A couple of side notes:
1. Assuming Apple sticks to their timing pattern of the last two years,
your current system, OS X 10.8 Mountain Lion, will get its final
security update in September this year. You will need to upgrade to
Mavericks or later to keep getting security updates. Mavericks would add
one year to the cutoff.
2. If you haven't got OS X 10.10 Yosemite from the App Store yet, and
might want to install that version in future, you should get it soon
while it is still available (even if you don't install it straight away
- you can quit the installer when it shows the initial screen with the
Continue button). You might want to wait until after 10.10.5 is released
so the installer you download is the final minor version, but we don't
know how long a gap there will be between 10.10.5 and the release of OS
X 10.11 El Capitan (at which point Yosemite will probably disappear from
the App Store for those who didn't previously get it).
> > (b) Ask the person who sent you the document to export a copy in Keynote
> > '09 format and send that to you.
>
> Do I assume that easy for her to do in the software to downgrade the
> format version?
Yes.
In Keynote 6.x (for Mavericks or Yosemite), open the document and choose
the "Export To" command from the File menu.
Pick "Keynote '09" as the file format, and follow the prompts. Make sure
the document is saved either in a different folder or with a different
name to the original, so that the original document is not overwritten.
I suggest putting something like "(Keynote 09)" on the end of the
filename (before the ".key" extension, if it is visible in the save
dialog) to make it very clear what that copy of the file is.
The resulting copy can be sent easily as an email attachment (or via a
file sharing mechanism such as Dropbox), and will probably be a similar
size.
> > (c) Ask the person who sent you the document to export a copy as PDF and
> > send that to you. This will lose some detail from the presentation.
>
> I do have her PDF and PPTX formats, but no interactions that she told me
> about. :/
Your Name's suggestion of using the online version of Keynote is worth
investigating. I don't know offhand whether it is compatible with the
Mountain Lion version of Safari, but it wouldn't take long to try.

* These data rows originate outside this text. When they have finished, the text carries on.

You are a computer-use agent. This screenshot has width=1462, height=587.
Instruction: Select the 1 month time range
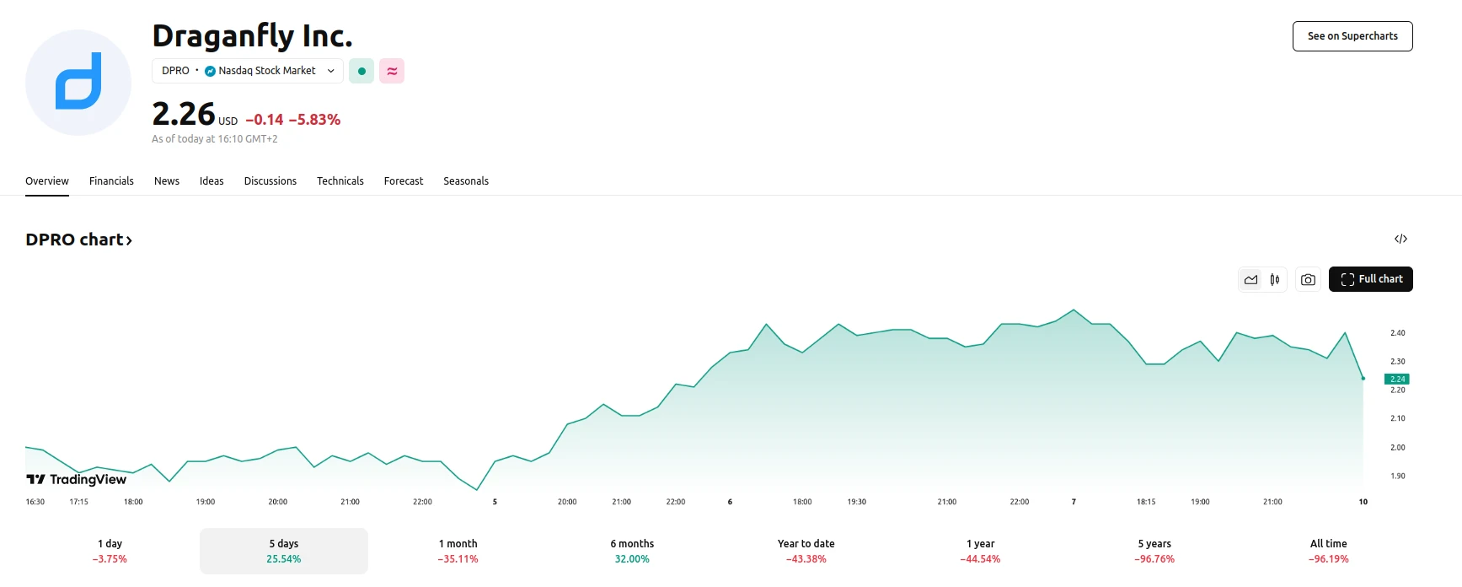(458, 551)
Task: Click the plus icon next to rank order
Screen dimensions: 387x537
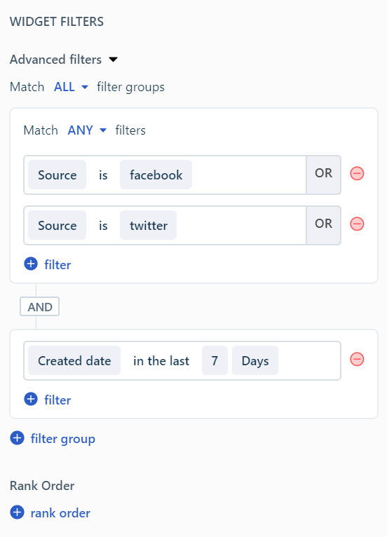Action: (x=17, y=512)
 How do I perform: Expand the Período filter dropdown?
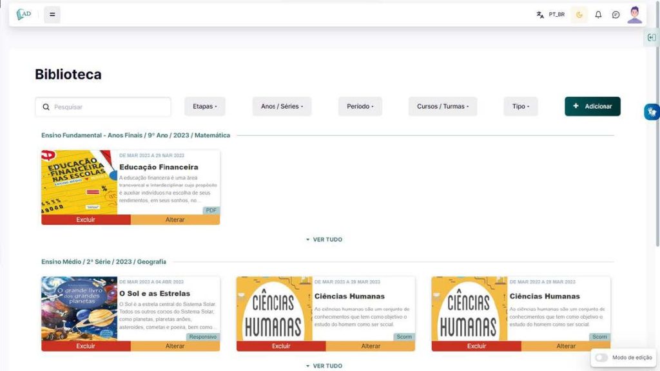tap(360, 106)
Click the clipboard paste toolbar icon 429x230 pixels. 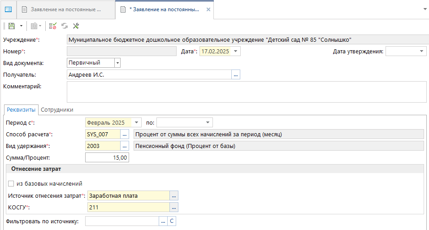coord(34,26)
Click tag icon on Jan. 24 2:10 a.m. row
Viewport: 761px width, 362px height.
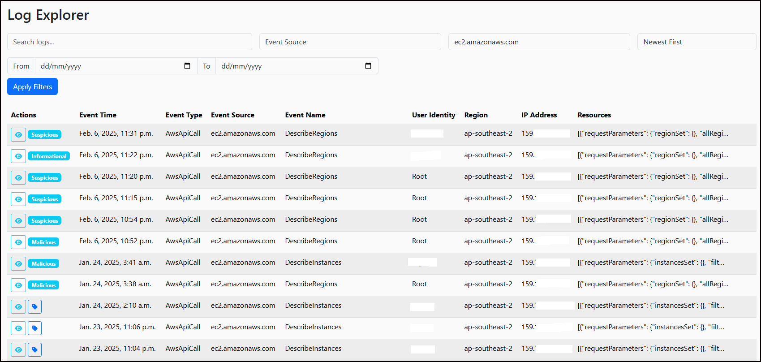pyautogui.click(x=34, y=307)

To use this, you need an iCloud account.
Go to
http://www.icloud.com and sign in using your Apple ID and its
password. If you have two-factor authentication enabled, you'll need to
do that as well.
You can then click on the Keynote icon to run the beta version of
Keynote in iCloud. If you haven't used it before, click the Continue
button to get the main start screen.
There is a drag target in the lower right corner to upload
presentations.
I haven't experimented with it beyond that, as I can use the native
version on my Mac.
Yet another option: if you have an iPhone, iPod Touch or iPad that was
bought recently enough, it comes with a free version of Keynote. If it
is running iOS 8, then the corresponding version of Keynote is
compatible with Keynote 6.5.x for Yosemite (and can import documents
from Keynote '09 or Keynote 6.0.x - 6.2.x for Mavericks).